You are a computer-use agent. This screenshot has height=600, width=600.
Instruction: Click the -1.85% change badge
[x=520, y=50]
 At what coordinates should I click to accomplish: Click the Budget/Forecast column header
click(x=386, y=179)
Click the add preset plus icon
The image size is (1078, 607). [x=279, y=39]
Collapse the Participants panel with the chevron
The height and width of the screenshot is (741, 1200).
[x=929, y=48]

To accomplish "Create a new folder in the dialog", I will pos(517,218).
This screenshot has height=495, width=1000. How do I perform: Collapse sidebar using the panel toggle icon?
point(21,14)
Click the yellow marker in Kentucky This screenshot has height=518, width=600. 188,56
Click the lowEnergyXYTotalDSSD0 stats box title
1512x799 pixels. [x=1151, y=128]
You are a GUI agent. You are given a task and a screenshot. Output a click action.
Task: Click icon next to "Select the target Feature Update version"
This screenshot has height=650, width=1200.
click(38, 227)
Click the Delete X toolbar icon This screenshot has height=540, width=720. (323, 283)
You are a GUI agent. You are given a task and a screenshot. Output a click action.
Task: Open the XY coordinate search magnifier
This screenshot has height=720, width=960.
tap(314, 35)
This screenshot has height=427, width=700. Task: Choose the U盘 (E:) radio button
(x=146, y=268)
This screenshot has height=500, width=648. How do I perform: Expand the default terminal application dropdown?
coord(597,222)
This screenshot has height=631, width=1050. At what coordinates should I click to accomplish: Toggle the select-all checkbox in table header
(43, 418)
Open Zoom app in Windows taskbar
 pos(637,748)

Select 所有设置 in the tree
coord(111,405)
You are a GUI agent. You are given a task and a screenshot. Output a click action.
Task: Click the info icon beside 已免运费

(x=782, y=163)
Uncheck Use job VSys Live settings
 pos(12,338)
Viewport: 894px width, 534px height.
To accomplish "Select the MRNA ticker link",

──────

Your task —
With the line containing "Task: Click the info icon beside 已免运费" as the start and the last line of the listing as the end, restate that stretch word for word and nothing else.

Written solution —
Task: Click the info icon beside 已免运费

(x=782, y=163)
Uncheck Use job VSys Live settings
 pos(12,338)
Viewport: 894px width, 534px height.
To accomplish "Select the MRNA ticker link",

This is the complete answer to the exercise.